Rewrite the lines below from the one containing "04 68 54 66 51 (94, 1369)" through the one containing "Deny all cookies (515, 1361)", substituting "Navigation" for "Menu" and leaving everything else unchanged.

════════

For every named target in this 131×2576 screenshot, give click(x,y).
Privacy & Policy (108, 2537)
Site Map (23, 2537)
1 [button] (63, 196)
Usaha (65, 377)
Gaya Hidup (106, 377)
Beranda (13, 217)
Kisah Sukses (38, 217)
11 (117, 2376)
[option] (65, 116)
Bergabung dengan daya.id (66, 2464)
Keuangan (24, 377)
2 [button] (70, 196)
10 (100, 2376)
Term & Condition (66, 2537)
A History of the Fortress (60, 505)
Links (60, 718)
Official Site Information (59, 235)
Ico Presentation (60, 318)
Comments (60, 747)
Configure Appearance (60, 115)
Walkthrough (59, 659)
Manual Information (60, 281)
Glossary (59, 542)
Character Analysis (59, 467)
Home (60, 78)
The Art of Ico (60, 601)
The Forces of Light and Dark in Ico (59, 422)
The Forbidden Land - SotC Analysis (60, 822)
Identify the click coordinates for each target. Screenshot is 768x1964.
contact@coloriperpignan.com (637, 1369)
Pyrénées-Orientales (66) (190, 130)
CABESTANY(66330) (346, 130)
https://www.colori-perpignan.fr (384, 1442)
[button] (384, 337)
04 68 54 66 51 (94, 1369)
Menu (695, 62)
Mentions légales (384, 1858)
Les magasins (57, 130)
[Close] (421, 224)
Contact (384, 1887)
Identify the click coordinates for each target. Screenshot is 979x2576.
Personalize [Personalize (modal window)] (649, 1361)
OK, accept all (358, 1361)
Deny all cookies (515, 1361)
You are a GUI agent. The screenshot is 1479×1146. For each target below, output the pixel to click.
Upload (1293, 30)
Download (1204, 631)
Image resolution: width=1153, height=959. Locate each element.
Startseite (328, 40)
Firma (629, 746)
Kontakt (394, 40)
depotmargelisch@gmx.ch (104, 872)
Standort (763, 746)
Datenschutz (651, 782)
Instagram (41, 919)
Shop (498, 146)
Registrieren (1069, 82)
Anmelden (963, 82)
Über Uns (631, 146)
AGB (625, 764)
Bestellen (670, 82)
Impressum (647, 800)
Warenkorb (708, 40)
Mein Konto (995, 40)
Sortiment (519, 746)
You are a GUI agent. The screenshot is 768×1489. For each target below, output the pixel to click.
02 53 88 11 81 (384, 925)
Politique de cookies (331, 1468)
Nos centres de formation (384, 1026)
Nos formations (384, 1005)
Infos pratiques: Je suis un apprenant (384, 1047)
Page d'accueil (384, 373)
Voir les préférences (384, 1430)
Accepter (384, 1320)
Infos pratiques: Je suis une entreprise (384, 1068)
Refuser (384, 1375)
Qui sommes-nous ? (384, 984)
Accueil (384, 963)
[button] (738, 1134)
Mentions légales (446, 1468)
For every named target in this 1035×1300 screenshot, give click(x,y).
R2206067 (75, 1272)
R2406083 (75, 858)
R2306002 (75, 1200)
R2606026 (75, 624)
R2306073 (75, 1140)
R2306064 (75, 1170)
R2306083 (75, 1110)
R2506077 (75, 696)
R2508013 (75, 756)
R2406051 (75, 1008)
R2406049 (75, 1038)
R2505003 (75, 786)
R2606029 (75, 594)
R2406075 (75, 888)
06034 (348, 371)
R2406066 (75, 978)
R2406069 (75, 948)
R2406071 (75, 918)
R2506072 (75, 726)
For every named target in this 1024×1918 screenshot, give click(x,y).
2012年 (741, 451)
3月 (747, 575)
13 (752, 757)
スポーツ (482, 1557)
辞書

════════

#### [RESPONSE BELOW]
04 68 54 66 51 (94, 1369)
Navigation (695, 62)
Mentions légales (384, 1858)
Les magasins (57, 130)
[Close] (421, 224)
Contact (384, 1887)
Identify the click coordinates for each target. Screenshot is 979x2576.
Personalize [Personalize (modal window)] (649, 1361)
OK, accept all (358, 1361)
Deny all cookies (515, 1361)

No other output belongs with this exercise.